This is a Java implementation of External Sorting using parallelism. External sorting is basically composed of two phases:
- Partition: partition the input file into a bunch of smaller sorted files.
- Merge: merge the sorted files into a single one, which is the output.
<dependency>
<groupId>com.htyleo.extsort</groupId>
<artifactId>extsort</artifactId>
<version>1.0.0</version>
</dependency>
ExternalSortConfig config = new ExternalSortConfig();
File sourceFile = new File("/sourceFile.txt");
File dstDir = new File("/dst");
File dstFile = ExternalSort.sort(sourceFile, dstDir, config);
http://www.javadoc.io/doc/com.htyleo.extsort/extsort/
- We use multi-threading to speed up the partition phase.
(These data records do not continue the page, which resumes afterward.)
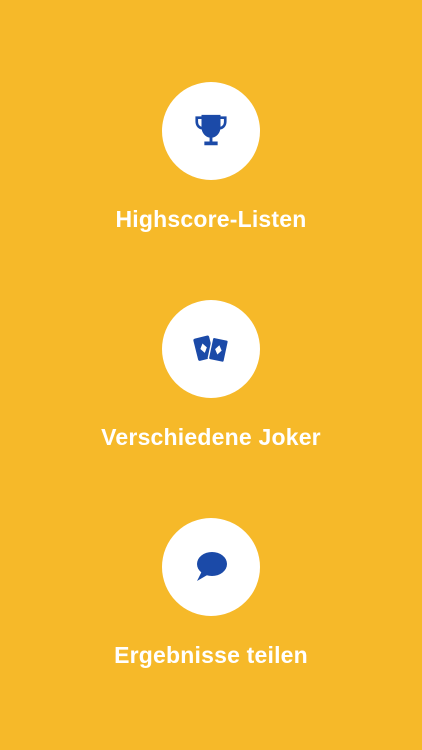 The image size is (422, 750). Describe the element at coordinates (211, 437) in the screenshot. I see `feature-label: Verschiedene Joker` at that location.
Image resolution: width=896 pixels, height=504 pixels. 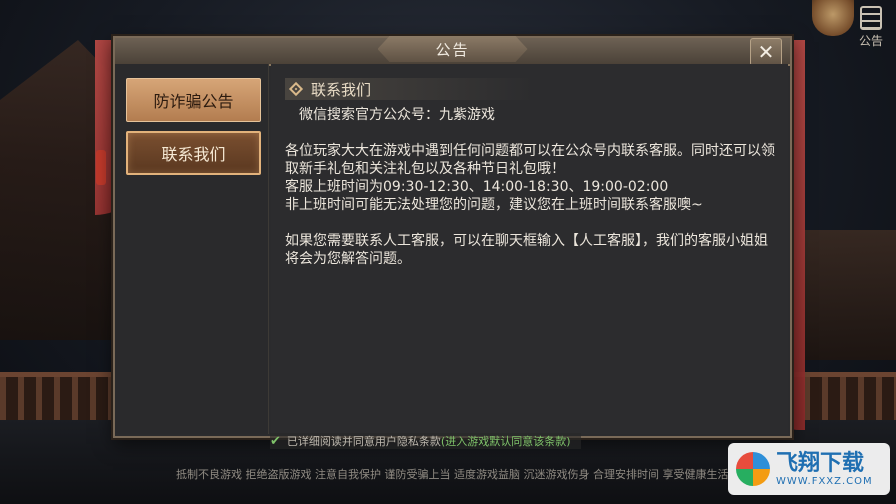 What do you see at coordinates (296, 89) in the screenshot?
I see `diamond-icon` at bounding box center [296, 89].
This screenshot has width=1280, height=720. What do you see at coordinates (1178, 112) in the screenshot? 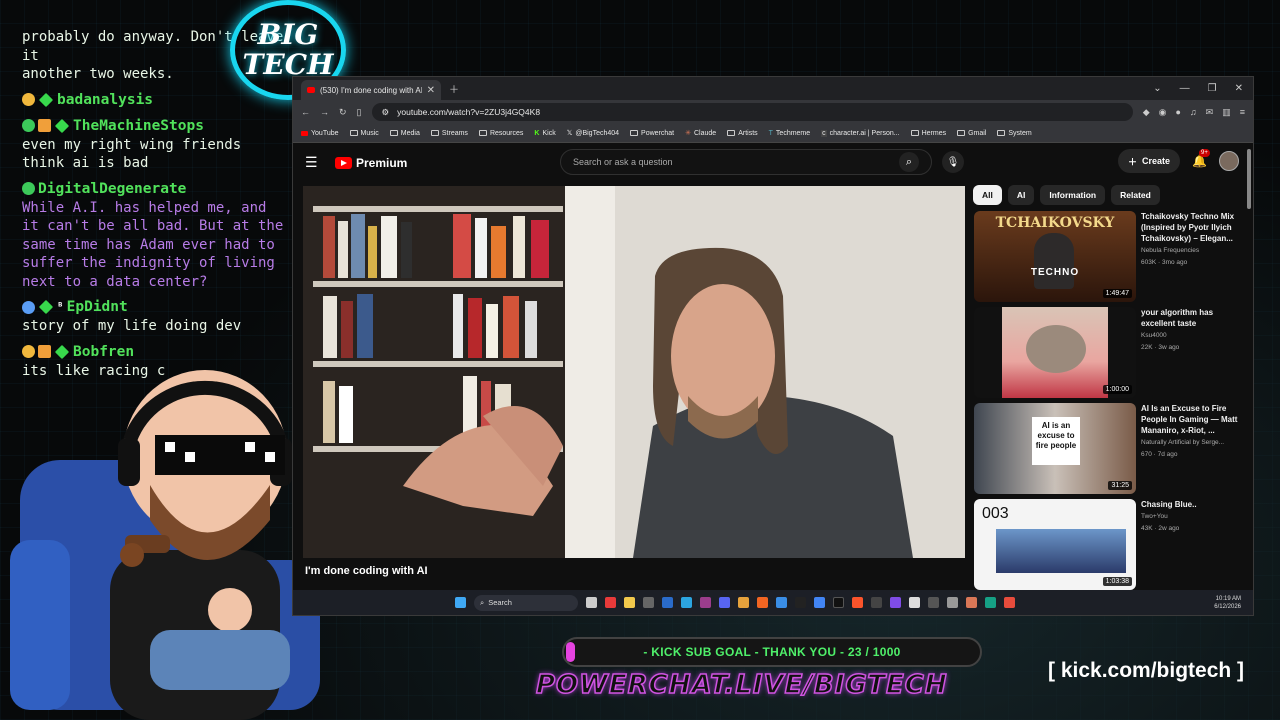
I see `extension-icon: ●` at bounding box center [1178, 112].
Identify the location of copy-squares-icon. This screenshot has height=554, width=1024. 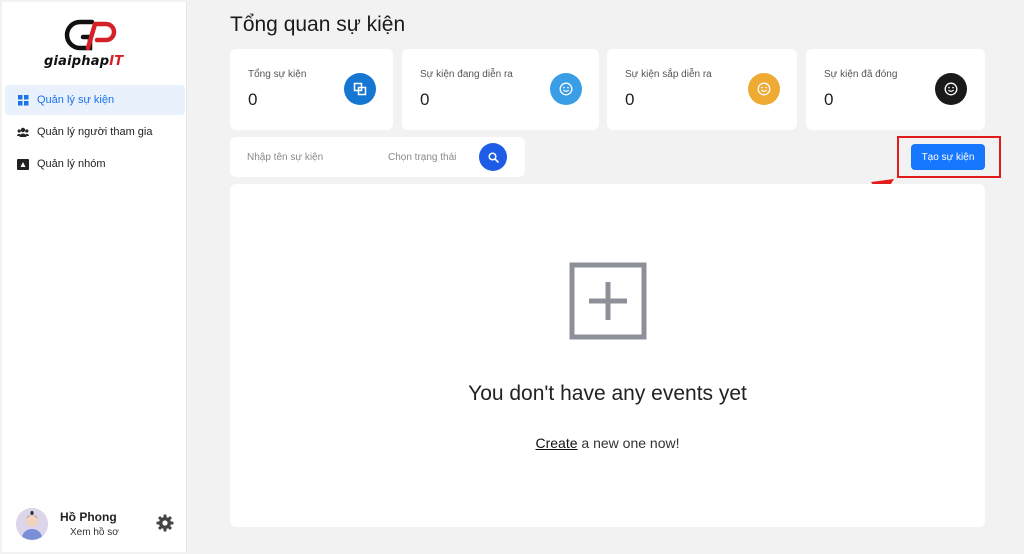
(360, 89).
- During the partition phase, every line will be included in a certain partition in its entirety (i.e. no line will be partitioned in between).
- We treat the first and last several lines of the source file as header and tail, each of which will be written to a separate file. Consequently, after the partition phase, there will be a header file, a tail file and a bunch of (sorted) body files.
- You can decide whether to ignore the leading and trailing blank lines in the source file.
- We support user-defined line filter and comparator.
The basic idea of this implementation is that we logically partition the file into smaller slices, each of which is then sorted in memory and written to file. Different slices are processed concurrently (i.e. by a pool of threads) in order to improve sorting speed. The memory used could be up to maxPoolSize * (slice size + buffer size).